Здесь, где коралловый барьер по каким-то непонятным причинам был разорван, белое песчаное дно круто уходило в синюю глубину. Течение неслось из открытого океана в сторону лагуны, и с этим течением проносились стремительные барракуды, стайки ставрид-карангид, стараясь сохранить важность, боролись с сильным течением крупные снэпперы-лучианы, или рифовые окуни, бесчисленные красные, зелёные, жёлтые, синие скарусы, или рыбы-попугаи, со своими клювообразными челюстями, способными откусить кусок от самого крепкого коралла. Акулы сновали и в лагуну, и из лагуны, и поперёк течения, казалось, без всякого труда.
Для этих могучих пловцов течение не играло никакой роли. Здесь они были хозяевами и выбирали добычу по вкусу.
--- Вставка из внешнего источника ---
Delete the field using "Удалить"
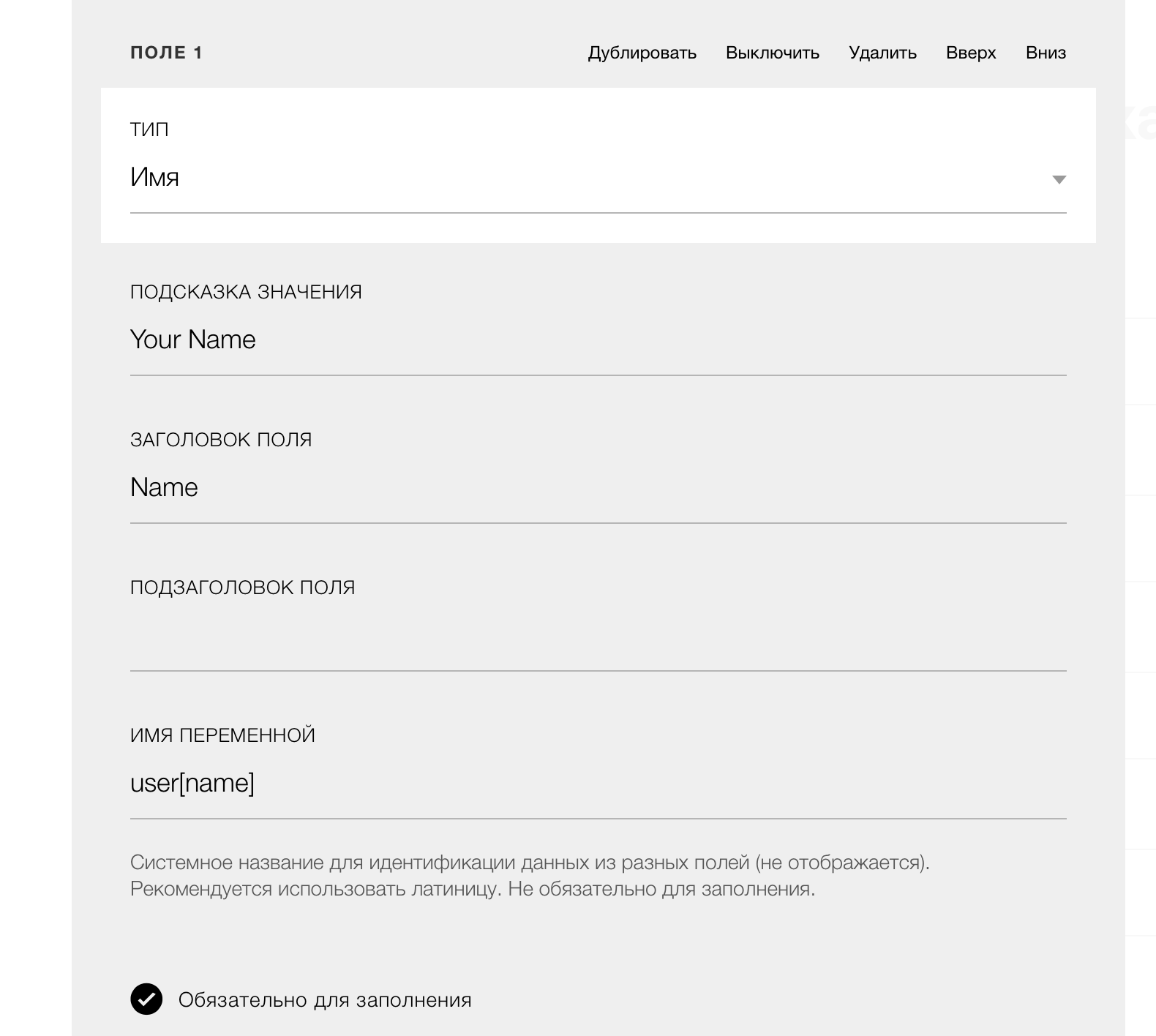This screenshot has width=1156, height=1036. [x=882, y=53]
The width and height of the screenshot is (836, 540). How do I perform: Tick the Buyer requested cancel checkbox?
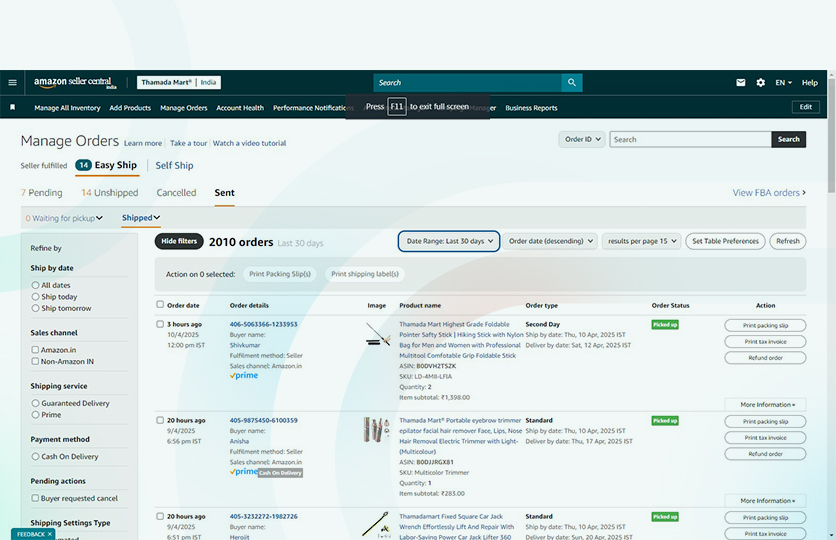[x=36, y=498]

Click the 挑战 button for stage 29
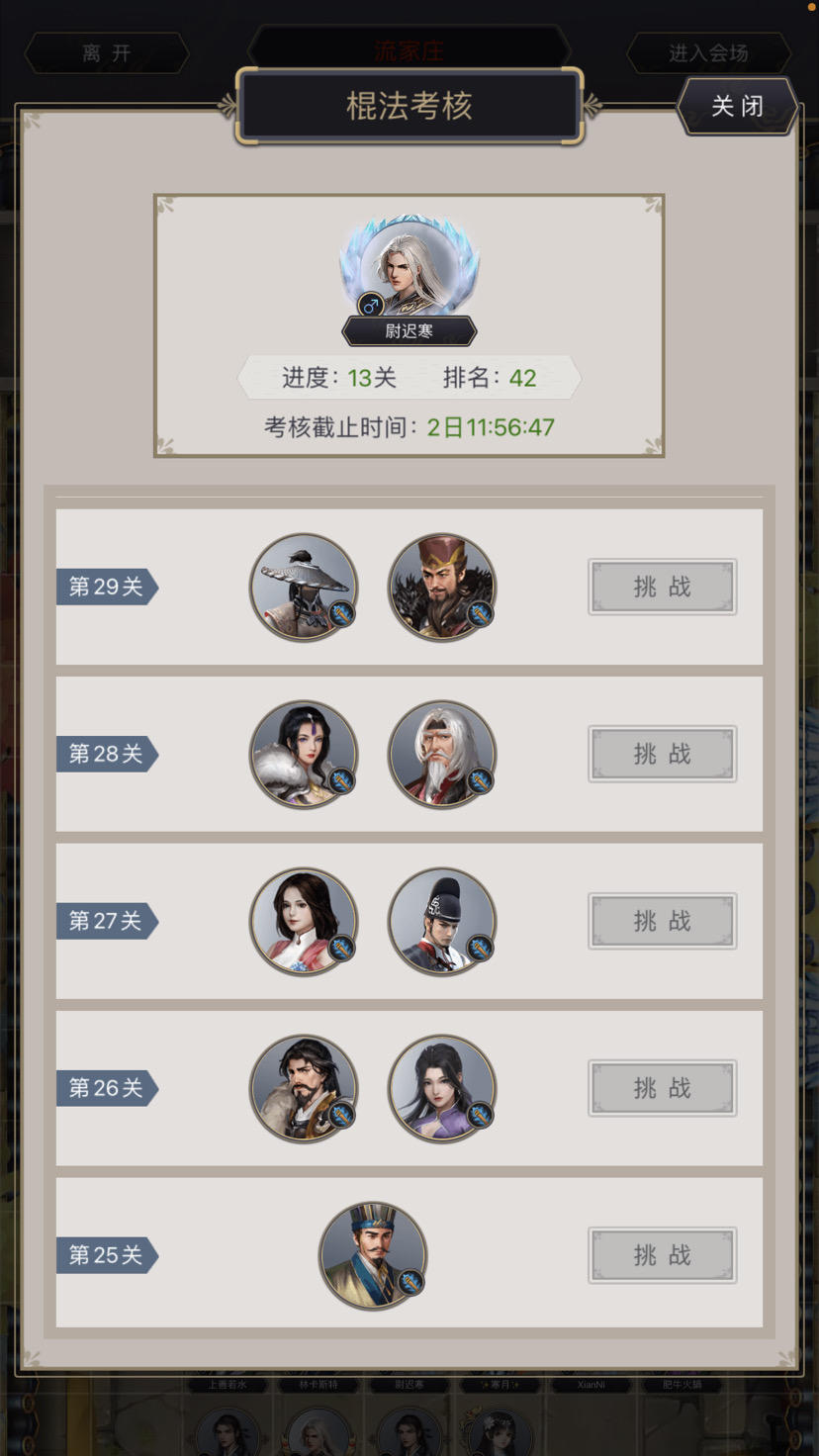(x=663, y=588)
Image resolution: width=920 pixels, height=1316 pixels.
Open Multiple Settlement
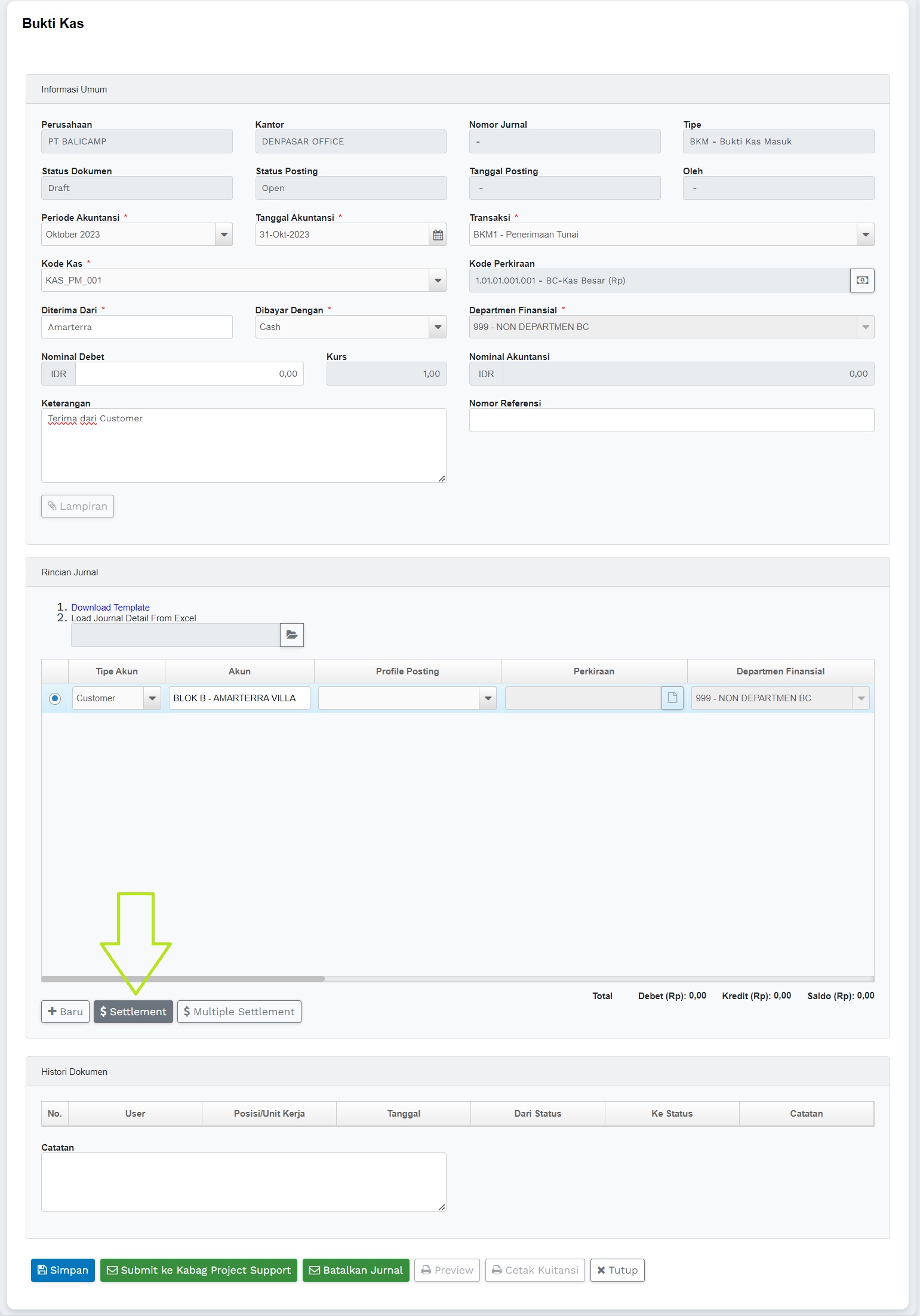(239, 1012)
Гуку пришлось немного потревожить покой акул и дать им понять, что на время здесь прекращается их деятельность. Акулы попались сообразительные, и, услышав сигналы, которые Гук и Эч посылали в разные стороны, молниеносно исчезли. То ли они уже встречались с дельфинами, то ли поняли, что пришли настоящие хозяева моря.
— Эмиль, ты обратил внимание, что сегодня мы не видели ни одной акулы? — удивился Альберто, вынырнув после первого погружения в районе прохода в рифе. — Рыб сколько угодно, вода чистая, а акул нет. Без них даже как-то непривычно, чего-то не хватает в море.
Пробкой вылетевший на поверхность Луи закричал изменившимся, срывающимся голосом:
— Скорее, скорее вниз, там целакант!
Повторять приглашение не пришлось. Через секунду все члены экспедиции погрузились в прозрачную глубину следом за плывшим Луи. Вот он повис над стенкой кораллов с одной стороны от прохода и стал медленно погружаться. Сделал полукруг и рукой показывает на что-то находящееся прямо на поверхности мадрелорового рифа, метрах в двадцати от поверхности.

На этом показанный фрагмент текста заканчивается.